Shoosmiths LLP
  June 28, 2022 - Milton Keynes, England

Sham Redundancies: Employers beware
  by Shoosmiths LLP

In a recent case the Employment Appeal Tribunal (EAT) upheld a 25% uplift to compensation for an employer’s failure to comply with the ACAS Code of Practice, following a discriminatory dismissal that was purportedly due to redundancy.

In a recent case, the Employment Appeal Tribunal (EAT) upheld a 25% uplift to compensation for an employer’s failure to comply with the Advisory, Conciliation and Arbitration Service (ACAS) Code of Practice, (Code) following a discriminatory dismissal that was purportedly due to redundancy.

Facts and decision

By way of background, the ACAS Code of Practice on disciplinary and grievance procedures sets out the minimum steps that an employer should follow when handling a grievance or disciplinary matter for poor performance or misconduct, and failure to comply with the Code can result in compensatory awards being uplifted by the tribunal by up to 25%. The Code explicitly states that it does not apply to redundancy dismissals.

However, the case of Rentplus UK Ltd v Coulson [2022] EAT 81, provides a cautionary tale for employers.

Ms Coulson was employed by Rentplus UK Ltd (Company) in a senior role. She was made redundant by the Company following a reorganisation in August 2018. She raised a grievance prior to her dismissal, in which she complained that her role wasn’t redundant as the number of staff actually increased after the reorganisation, and that she had been marginalised by the Company’s new CEO. Her grievance and eventual grievance appeal were not upheld. She brought claims of unfair dismissal and direct sex discrimination.

The employment tribunal found that Ms Coulson’s dismissal was unfair.
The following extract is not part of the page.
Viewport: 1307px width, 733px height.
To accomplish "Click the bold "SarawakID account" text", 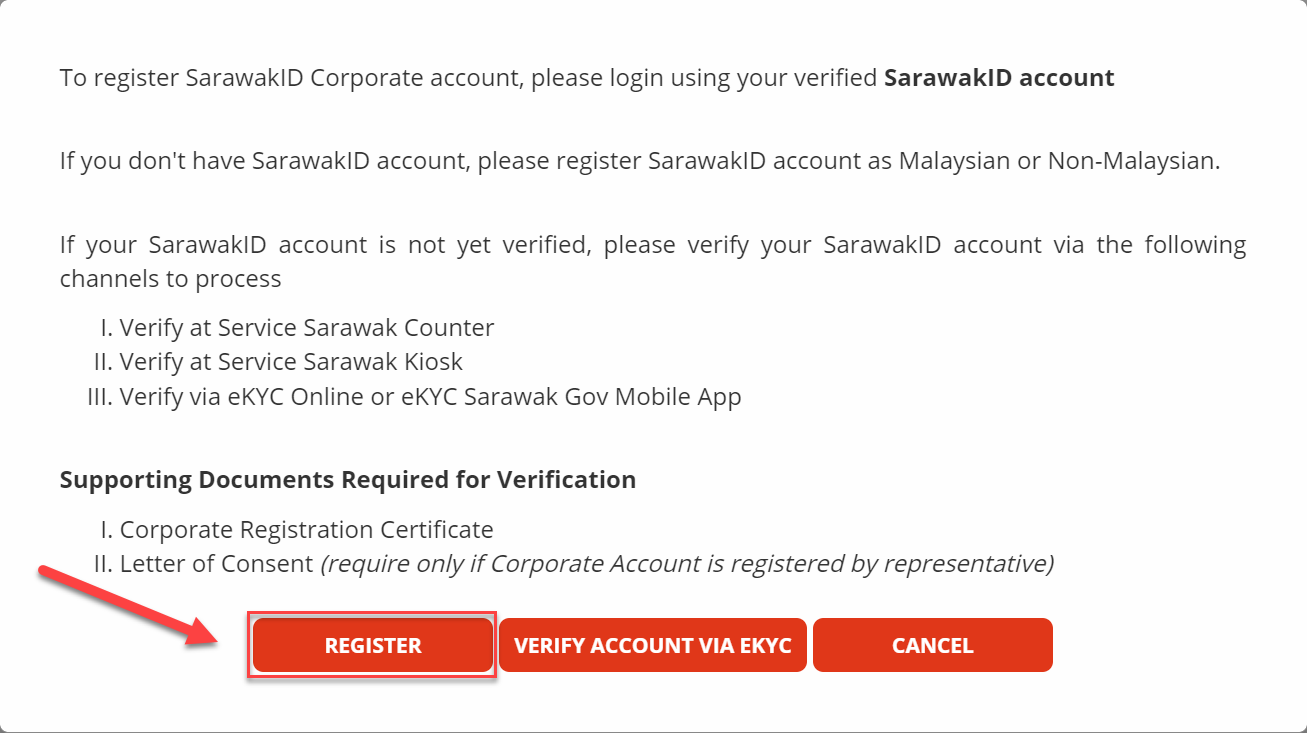I will [999, 77].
The tribunal determined that the real reason for her dismissal was actually a desire to remove her from her role, and that her role was not in fact redundant. In reaching these conclusions, the tribunal were influenced by the fact that the CEO knew before his appointment in 2017 that Ms Coulson’s role was to go. In the interim, he failed to maintain regular communication with her and left her out of key recruitment decisions and office initiatives (leading the tribunal to comment that she had been “systematically ignored”). Ms Coulson’s dismissal was justified as a cost cutting exercise, but the reorganisation resulted in a larger headcount and her role was carved up between some of the new recruits. The consultation process was also a sham (for example, the CEO promised but failed to arrange meetings with Ms Coulson). The tribunal also took into account that the new CEO was the real decision maker in her grievance, for example the appeal manager disclosed to Ms Coulson during the appeal process that she had been dealing with the CEO (despite the fact that the grievance was against him).
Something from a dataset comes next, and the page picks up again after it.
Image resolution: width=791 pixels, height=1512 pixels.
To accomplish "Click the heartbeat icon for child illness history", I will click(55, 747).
The tribunal was therefore able to infer that she had been subjected to sex discrimination. In addition, as redundancy was not the real reason for her dismissal, the Code did apply and had not been followed. The tribunal concluded that a 25% ACAS uplift should be awarded to reflect the Company’s failure to comply with the Code.
The Company appealed the decision, arguing that the tribunal had erred by concluding that the Code applied where the Company’s reason for dismissal was redundancy even though the tribunal found the reason for the dismissal was sex discrimination.

The EAT upheld the tribunal’s decision and dismissed the appeal. It found that there was no error of law in awarding an uplift of 25%, as both the redundancy dismissal and grievance processes had been a sham. The EAT commented that an employer cannot avoid complying with the Code by presenting their reasons for dismissal as something other than performance or misconduct. It also clarified that any issues with an employee’s conduct or capability, even if they are a result of discriminatory assumptions, will still be deemed a disciplinary situation to which the Code applies.

Comment

The case is a useful reminder that tribunals will look behind the label an employer applies to a dismissal, and that the ACAS Code can apply even in cases which are not obviously related to disciplinaries or grievances.
Employers are therefore encouraged in all cases to consider if the ACAS Code may apply, and in any event to err on the side of caution by structuring any dismissal process so that it is in line with the Code.